**ÉNONCÉ DU PROBLÈME**
Extrayez mot pour mot, dans l'extrait sur les nominations chez CC&L, le passage compris entre « Brian Milne est » et « secteur de l’énergie. », bornes incluses.

Ted Huang, analyste quantitatif qui s’est joint à l’équipe des titres à revenu fixe en 2018 et qui est devenu directeur principal en 2021, a été nommé actionnaire cette année. La combinaison de ses solides compétences en analyse quantitative et de son expérience pratique des titres à revenu fixe a été très précieuse pour trouver des sources uniques de valeur ajoutée sur le marché obligataire.

Stratégies fondamentales d’actions

Brian Milne est devenu gestionnaire de portefeuille, couvrant le secteur de l’énergie, en remplacement de Mark Bridges, qui a pris sa retraite de CC&L le 31 décembre 2023. Brian couvre le secteur de l’énergie pour les actions et les titres de créance depuis 13 ans. Il est actionnaire et ancien analyste de crédit principal responsable des titres de créance énergétiques pour l’équipe des titres à revenu fixe, où il a collaboré avec Mark dans le secteur de l’énergie.

Brian Milne

Michael McPhillips a été nommé chef de la recherche fondamentale sur les actions le 31 décembre 2023, après le départ à la retraite de Mark Bridges. Michael est actionnaire et compte plus de 10 ans d’expérience. Il est membre de l’équipe d’analyse fondamentale des actions depuis 2013.

Michael McPhillips

L’équipe se concentre sur le développement de la prochaine génération de leaders en placement et est heureuse d’annoncer la nomination de trois personnes comme actionnaires :

Lisa Conroy s’est jointe à l’équipe Stratégies fondamentales d’actions en 2013 à titre d’analyste couvrant un certain nombre de secteurs du marché boursier canadien. Lisa est devenue directrice principale en 2022 et a assumé des responsabilités croissantes axée sur le soutien des clients de CC&L en tant que spécialiste des produits en ce qui a trait à la stratégie et au positionnement des portefeuilles.

[Éléments stockés du jeu de données]
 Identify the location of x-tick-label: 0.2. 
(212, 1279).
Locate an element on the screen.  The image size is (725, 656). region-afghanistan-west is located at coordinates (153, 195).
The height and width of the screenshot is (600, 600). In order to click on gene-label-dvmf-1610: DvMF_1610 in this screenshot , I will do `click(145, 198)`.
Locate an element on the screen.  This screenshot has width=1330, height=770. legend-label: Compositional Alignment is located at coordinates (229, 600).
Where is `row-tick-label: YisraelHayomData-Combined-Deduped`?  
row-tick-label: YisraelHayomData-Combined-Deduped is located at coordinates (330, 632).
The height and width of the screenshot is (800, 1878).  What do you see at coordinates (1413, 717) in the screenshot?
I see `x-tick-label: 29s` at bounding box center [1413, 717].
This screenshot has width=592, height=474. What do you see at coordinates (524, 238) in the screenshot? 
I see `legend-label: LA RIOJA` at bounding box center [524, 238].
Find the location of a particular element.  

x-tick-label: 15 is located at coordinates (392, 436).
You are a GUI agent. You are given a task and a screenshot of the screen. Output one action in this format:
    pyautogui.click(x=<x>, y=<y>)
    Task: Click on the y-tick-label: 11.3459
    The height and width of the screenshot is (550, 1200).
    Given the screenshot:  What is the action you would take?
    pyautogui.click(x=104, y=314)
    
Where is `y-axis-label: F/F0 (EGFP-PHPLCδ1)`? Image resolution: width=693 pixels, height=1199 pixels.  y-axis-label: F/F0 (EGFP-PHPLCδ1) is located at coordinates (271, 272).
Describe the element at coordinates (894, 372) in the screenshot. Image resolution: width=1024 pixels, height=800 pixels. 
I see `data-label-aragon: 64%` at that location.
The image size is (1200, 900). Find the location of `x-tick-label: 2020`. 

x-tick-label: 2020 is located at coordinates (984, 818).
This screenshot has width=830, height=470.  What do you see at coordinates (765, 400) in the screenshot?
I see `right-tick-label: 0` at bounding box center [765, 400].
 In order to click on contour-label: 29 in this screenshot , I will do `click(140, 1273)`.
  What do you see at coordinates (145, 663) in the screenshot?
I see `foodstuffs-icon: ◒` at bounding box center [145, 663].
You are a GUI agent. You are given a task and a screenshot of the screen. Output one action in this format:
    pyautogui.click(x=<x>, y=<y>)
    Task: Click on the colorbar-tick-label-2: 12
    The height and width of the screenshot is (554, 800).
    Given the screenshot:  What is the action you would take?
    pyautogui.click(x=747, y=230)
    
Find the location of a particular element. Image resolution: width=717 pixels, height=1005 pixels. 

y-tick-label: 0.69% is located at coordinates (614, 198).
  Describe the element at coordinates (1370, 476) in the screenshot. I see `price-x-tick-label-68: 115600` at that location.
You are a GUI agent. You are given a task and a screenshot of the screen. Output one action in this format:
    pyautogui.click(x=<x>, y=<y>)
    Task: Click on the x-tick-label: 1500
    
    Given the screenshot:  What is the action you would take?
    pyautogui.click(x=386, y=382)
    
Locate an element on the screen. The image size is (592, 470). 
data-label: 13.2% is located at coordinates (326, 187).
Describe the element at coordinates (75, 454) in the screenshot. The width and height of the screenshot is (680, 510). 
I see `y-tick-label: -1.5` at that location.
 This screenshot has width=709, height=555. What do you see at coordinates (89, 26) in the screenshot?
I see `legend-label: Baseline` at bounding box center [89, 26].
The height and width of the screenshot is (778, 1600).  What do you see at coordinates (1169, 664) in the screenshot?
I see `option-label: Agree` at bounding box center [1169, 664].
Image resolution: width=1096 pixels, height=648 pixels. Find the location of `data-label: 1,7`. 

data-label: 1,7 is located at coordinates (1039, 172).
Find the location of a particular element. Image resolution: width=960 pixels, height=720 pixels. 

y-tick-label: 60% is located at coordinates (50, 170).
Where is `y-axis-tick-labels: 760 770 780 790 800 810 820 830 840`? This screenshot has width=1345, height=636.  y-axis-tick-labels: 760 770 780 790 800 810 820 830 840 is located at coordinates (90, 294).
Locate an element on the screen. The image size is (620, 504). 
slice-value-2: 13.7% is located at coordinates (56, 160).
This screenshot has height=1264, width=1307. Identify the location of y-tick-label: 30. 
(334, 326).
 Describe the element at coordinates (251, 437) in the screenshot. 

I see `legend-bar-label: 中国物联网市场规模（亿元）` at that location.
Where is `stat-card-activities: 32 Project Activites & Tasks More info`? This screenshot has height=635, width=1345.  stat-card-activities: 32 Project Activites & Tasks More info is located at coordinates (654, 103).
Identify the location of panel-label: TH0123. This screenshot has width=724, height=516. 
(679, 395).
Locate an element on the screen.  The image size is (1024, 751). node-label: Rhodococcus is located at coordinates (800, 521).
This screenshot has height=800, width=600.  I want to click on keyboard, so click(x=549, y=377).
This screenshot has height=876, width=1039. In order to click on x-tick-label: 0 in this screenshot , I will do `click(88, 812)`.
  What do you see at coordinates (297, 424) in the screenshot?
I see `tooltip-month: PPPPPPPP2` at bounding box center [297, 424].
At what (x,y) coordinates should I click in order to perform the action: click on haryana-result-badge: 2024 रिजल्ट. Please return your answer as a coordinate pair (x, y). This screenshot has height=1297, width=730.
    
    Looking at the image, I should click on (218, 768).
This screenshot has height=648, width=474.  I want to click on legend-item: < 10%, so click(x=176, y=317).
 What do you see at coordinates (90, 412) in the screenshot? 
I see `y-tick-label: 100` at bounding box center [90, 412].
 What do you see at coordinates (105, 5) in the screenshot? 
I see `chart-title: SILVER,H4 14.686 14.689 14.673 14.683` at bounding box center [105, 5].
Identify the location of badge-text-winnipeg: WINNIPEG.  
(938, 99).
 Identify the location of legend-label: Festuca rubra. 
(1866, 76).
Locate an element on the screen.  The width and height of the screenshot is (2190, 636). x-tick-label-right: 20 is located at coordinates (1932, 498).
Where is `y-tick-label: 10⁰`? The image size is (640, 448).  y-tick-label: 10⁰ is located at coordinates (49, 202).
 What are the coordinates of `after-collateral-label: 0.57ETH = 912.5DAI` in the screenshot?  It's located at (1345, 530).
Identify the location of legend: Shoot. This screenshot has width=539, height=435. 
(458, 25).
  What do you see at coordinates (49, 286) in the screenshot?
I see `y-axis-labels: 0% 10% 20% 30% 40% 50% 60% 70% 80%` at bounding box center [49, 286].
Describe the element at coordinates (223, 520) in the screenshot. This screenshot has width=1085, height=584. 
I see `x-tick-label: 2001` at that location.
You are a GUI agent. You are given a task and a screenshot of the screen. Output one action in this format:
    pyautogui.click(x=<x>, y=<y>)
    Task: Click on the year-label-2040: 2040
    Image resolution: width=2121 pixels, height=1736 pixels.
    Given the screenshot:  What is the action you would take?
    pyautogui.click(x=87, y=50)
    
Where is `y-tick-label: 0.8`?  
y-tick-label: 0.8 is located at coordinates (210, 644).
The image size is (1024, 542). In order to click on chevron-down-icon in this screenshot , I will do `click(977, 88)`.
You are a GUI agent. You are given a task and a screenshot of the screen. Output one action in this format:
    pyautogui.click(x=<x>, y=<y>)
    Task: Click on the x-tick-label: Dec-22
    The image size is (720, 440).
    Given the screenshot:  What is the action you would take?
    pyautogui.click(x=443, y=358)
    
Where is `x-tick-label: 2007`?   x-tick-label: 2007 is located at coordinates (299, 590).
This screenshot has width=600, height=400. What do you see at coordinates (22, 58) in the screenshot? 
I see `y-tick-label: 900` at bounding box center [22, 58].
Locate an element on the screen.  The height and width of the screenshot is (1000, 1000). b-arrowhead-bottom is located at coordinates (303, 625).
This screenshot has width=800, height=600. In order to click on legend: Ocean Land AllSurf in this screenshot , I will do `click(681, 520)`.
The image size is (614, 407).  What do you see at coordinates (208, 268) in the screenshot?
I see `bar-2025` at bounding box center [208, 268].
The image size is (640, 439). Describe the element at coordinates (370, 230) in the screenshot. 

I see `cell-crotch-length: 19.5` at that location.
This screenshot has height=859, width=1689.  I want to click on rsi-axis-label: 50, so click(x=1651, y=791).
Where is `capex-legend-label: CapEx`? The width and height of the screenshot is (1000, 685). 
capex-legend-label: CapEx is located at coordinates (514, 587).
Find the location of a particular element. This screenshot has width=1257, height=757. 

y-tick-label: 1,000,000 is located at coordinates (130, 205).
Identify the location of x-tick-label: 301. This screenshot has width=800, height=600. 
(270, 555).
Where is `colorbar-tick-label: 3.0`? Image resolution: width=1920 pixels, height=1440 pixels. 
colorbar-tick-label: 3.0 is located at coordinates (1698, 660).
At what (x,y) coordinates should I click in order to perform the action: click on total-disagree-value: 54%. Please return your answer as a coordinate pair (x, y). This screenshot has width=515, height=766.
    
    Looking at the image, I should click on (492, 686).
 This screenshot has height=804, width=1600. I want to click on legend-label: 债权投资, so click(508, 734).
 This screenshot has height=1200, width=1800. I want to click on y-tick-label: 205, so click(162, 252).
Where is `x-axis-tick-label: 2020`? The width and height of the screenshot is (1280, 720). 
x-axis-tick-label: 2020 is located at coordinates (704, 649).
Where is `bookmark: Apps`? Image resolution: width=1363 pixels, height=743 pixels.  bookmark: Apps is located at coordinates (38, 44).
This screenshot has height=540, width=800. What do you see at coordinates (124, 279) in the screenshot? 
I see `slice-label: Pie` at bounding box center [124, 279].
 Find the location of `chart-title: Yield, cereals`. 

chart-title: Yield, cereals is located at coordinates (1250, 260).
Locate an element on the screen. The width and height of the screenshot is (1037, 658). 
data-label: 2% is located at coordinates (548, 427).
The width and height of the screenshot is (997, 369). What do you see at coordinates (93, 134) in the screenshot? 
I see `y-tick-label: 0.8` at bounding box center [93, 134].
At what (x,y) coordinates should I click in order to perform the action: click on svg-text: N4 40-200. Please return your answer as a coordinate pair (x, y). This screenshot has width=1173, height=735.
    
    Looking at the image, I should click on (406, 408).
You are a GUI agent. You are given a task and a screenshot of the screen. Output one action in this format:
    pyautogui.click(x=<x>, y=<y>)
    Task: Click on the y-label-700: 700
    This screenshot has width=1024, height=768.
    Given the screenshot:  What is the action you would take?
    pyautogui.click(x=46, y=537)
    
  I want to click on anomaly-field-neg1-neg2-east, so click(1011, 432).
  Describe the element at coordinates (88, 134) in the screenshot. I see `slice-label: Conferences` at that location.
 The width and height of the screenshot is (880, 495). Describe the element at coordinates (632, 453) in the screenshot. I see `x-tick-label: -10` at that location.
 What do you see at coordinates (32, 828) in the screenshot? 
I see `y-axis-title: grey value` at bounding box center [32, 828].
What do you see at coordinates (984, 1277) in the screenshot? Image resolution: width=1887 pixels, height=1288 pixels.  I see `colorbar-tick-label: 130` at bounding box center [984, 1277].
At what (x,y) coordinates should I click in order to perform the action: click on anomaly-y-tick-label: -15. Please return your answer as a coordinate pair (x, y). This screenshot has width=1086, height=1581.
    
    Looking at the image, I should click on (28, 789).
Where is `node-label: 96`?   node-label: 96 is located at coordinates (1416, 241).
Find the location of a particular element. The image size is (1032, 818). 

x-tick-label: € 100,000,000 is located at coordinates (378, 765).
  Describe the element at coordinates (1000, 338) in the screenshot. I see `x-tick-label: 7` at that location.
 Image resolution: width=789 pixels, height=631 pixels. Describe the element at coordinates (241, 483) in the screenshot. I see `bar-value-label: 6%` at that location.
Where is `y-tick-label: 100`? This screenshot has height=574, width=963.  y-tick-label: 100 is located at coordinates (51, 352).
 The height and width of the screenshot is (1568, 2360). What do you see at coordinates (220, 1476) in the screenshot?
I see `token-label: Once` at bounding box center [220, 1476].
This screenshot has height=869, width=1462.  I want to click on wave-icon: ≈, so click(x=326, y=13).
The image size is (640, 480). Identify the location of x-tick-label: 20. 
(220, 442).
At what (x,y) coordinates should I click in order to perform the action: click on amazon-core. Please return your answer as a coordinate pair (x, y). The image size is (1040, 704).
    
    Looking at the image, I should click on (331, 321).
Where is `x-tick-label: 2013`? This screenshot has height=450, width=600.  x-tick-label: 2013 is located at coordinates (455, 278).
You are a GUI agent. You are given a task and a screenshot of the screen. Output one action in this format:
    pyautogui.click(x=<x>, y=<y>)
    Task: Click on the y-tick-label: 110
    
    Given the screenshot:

**SOLUTION DE L'EXERCICE**
Brian Milne est devenu gestionnaire de portefeuille, couvrant le secteur de l’énergie, en remplacement de Mark Bridges, qui a pris sa retraite de CC&L le 31 décembre 2023. Brian couvre le secteur de l’énergie pour les actions et les titres de créance depuis 13 ans. Il est actionnaire et ancien analyste de crédit principal responsable des titres de créance énergétiques pour l’équipe des titres à revenu fixe, où il a collaboré avec Mark dans le secteur de l’énergie.